NCSC reveals winners of 2021 Civics Education Essay Contest
If someone asked what the rule of law means to you, how would you respond? Would you declare it as a set of rules you are required to follow? Would you say it’s meant to protect Americans from chaos? Or that they’re laws designed to keep us safe?
The interesting aspect about the rule of law is that most of us would define it differently. That was certainly the case in the entries received for NCSC’s 2021 Civics Education Essay Contest. Third- through 12th-grade students provided unique, insightful and timely perspectives on the rule of law.
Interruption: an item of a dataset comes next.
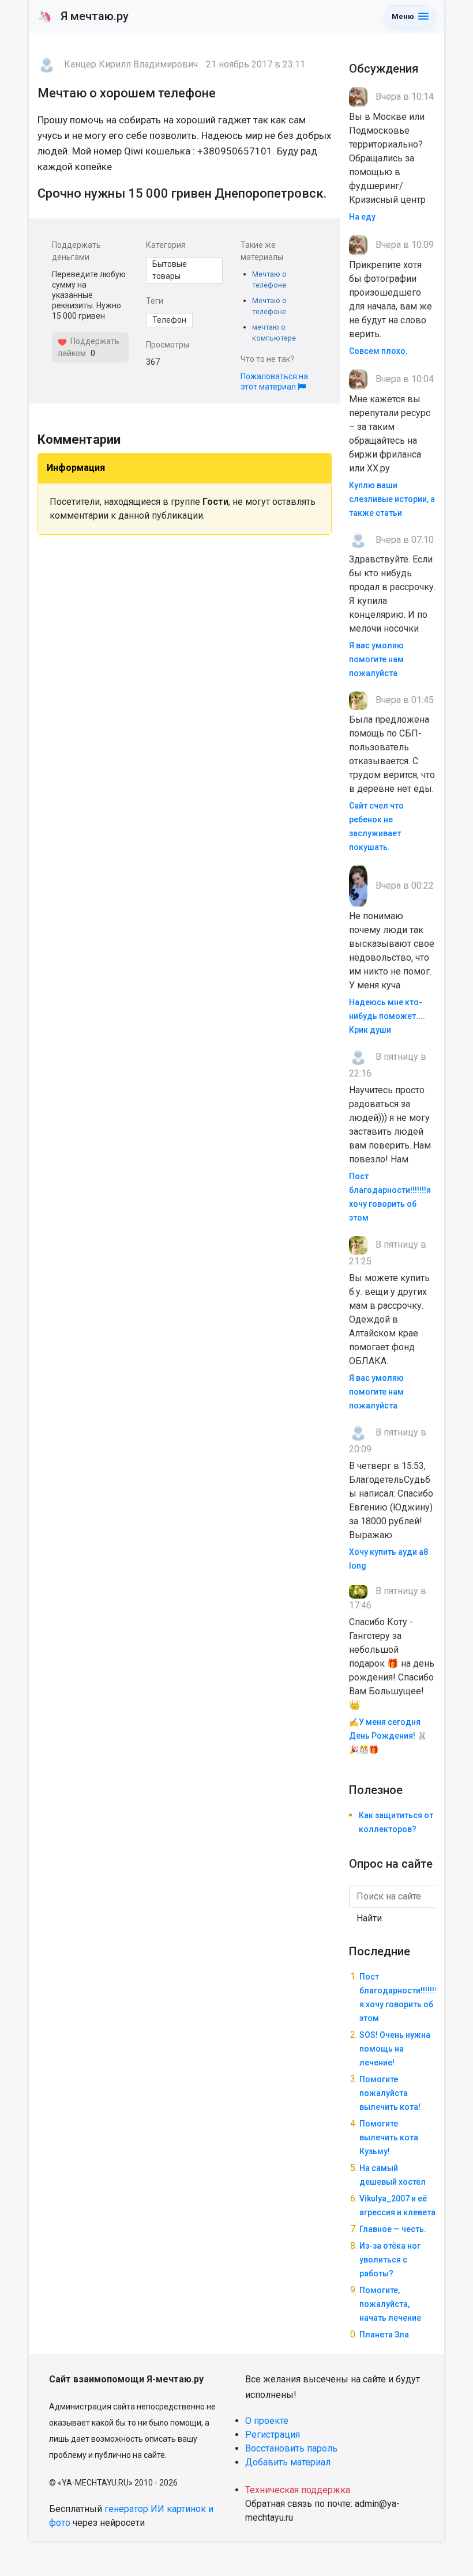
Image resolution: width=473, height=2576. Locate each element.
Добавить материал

“NCSC’s civics essay contest has grown significantly in recent years, and this year we received a record number of entries,” said NCSC President Mary C. McQueen. “Students from nearly every state and from several countries participated, each providing a voice of optimism and understanding about our justice system that is encouraging and valuable for us to hear.”
NCSC’s essay contest is held each year in recognition of Law Day, May 1. The American Bar Association selects each year’s theme, with this year’s being: Advancing the Rule of Law Now.
The record number of entries and personal perspectives made it difficult to dwindle down the list of finalists, said Deirdre Roesch, NCSC senior communications coordinator and essay contest manager. “You could tell current events have affected their lives in so many ways in this past year. Ultimately, selecting the winners came down to eloquence and creativity,” Roesch said.
Ashley Lin, the first-place high school winner from Arcadia, California, wrote a poetic and profound essay declaring the rule of law an American dream. “The rule of the law preaches the respect that every member of our community deserves, and from it I have adopted the holistic perspective that each story is a critical integrant in the design of our nation’s uniquely diverse mosaic,” wrote Lin. “Beneath the variance of skin, religion, gender, sexual orientation, and ability, we are one people—united by a shared language of hope and equality.”
First-place middle school winner Caroline Rhodes, from Austin, Texas, believes “the rule of law serves to not only create order, but to protect our country from crime, bad leadership, and favoritism among citizens.”
Sabina Perez, the first-place elementary school winner from Fredericksburg, Texas, thinks "the rule of law is like a shield defending me from unfairness. It makes me feel brave to stand up for my rights and to speak up to help others.”
Watch the first-, second- and third-place winners recite their essays here.
This year’s contest yielded a record 1,826 entries. Seventy-one percent of those entries came from high school students. Students from 48 states and 10 countries participated. The nine winners received a total of $3,000 in cash.